Analizziamo sempre la gara

di Frankie Russo

Tratto da baseballexcellence.com

La partita è finita, e siccome vogliamo che la nostra squadra migliori sempre,  adesso parleremo di cosa è andato bene e cosa non è andato bene. Non importa se abbiamo perso o abbiamo vinto, abbiamo il dovere di analizzare ogni gara, e non come tifosi, ma come coach. Di cosa parliamo? Dell’errore di Tizio? Dello strike out di Caio? Ma no, questi sono argomenti futili. Parliamo di cose serie. Non vi è nessun ordine preciso, è la gara stessa nelle sue tante diversità che ci detta di cosa parlare, nulla può essere predeterminato. 

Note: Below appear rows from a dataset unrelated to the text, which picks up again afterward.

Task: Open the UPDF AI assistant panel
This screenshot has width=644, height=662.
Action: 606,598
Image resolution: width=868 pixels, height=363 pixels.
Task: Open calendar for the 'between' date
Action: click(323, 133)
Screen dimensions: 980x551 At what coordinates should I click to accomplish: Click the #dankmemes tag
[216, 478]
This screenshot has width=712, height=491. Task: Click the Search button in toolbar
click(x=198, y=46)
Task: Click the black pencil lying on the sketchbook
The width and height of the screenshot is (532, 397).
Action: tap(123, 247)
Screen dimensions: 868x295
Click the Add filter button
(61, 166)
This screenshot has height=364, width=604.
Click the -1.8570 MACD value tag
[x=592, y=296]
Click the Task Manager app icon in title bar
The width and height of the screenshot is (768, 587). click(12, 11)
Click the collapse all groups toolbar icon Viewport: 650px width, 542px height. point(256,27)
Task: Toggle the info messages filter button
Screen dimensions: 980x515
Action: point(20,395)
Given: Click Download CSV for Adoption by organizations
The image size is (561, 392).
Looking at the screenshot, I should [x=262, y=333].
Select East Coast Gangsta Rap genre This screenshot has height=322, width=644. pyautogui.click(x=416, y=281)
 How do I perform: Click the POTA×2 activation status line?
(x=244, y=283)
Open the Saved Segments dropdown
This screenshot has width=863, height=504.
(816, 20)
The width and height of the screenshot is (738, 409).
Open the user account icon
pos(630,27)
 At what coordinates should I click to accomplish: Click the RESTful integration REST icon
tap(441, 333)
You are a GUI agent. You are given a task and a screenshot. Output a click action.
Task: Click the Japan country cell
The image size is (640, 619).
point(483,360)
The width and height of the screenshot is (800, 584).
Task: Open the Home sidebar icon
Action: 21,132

Si può parlare di ogni singolo giocatore, o di ogni situazione, o a volte si può procedere inning per inning. E tutto questo non esclude che si possa parlare di ogni cosa che ci passa per la mente e ogni argomentazione ci può portare ad un’altra. Non bisogna temere di elogiare i giocatori della squadra avversaria, del loro atletismo, della loro capacità di competere o delle buone giocate che magari hanno fatto.  E’ importante che, come coach, sappiamo distinguere cosa s’intende per atletismo e quali sono state le giocate che potevano essere eseguite. Apprezzare le qualità dell’avversario è importante poiché ci offre l’opportunità di paragonarle a quelle dei nostri giocatori. D’altronde, in genere, è quasi impossibile discutere di baseball senza imparare sempre qualcosa di nuovo. 

 

Questo è il baseball, si apprende poco alla volta, non si può pretendere di scoprirlo in un colpo solo. La sua semplicità è molto accattivante, così semplice e allo stesso tempo così complesso. E’ il gioco più bello del mondo.

Quanto segue è una conversazione a fine gara tra due coach che hanno assistito da fuori ad una gara di High School (ns/ U 18).

Squadra A

Il ricevitore è stato molto bravo, aveva sotto controllo ogni situazione, parlava in continuazione con il suo lanciatore sempre dando consigli e guidando la squadra con autorità. E’ un profondo conoscitore del gioco.

 

Il lanciatore poche volte ha tirato il primo lancio strike. L’arbitro chiamava i lanci bassi, il coach l’ha capito subito e ha consigliato lanci veloci e bassi. Ma era proprio il loro lanciatore che non aveva controllo e non ha saputo trarne vantaggio.

 

Però se il coach è veramente concentrato, allora si possono scorgere anche queste sottigliezze. Per questo, quando nel dugout, vanno  evitati piagnistei e continue contestazioni  in modo da poter notare tanti altri aspetti più importanti della gara. Concentratevi e guardate cosa succede a tutto campo.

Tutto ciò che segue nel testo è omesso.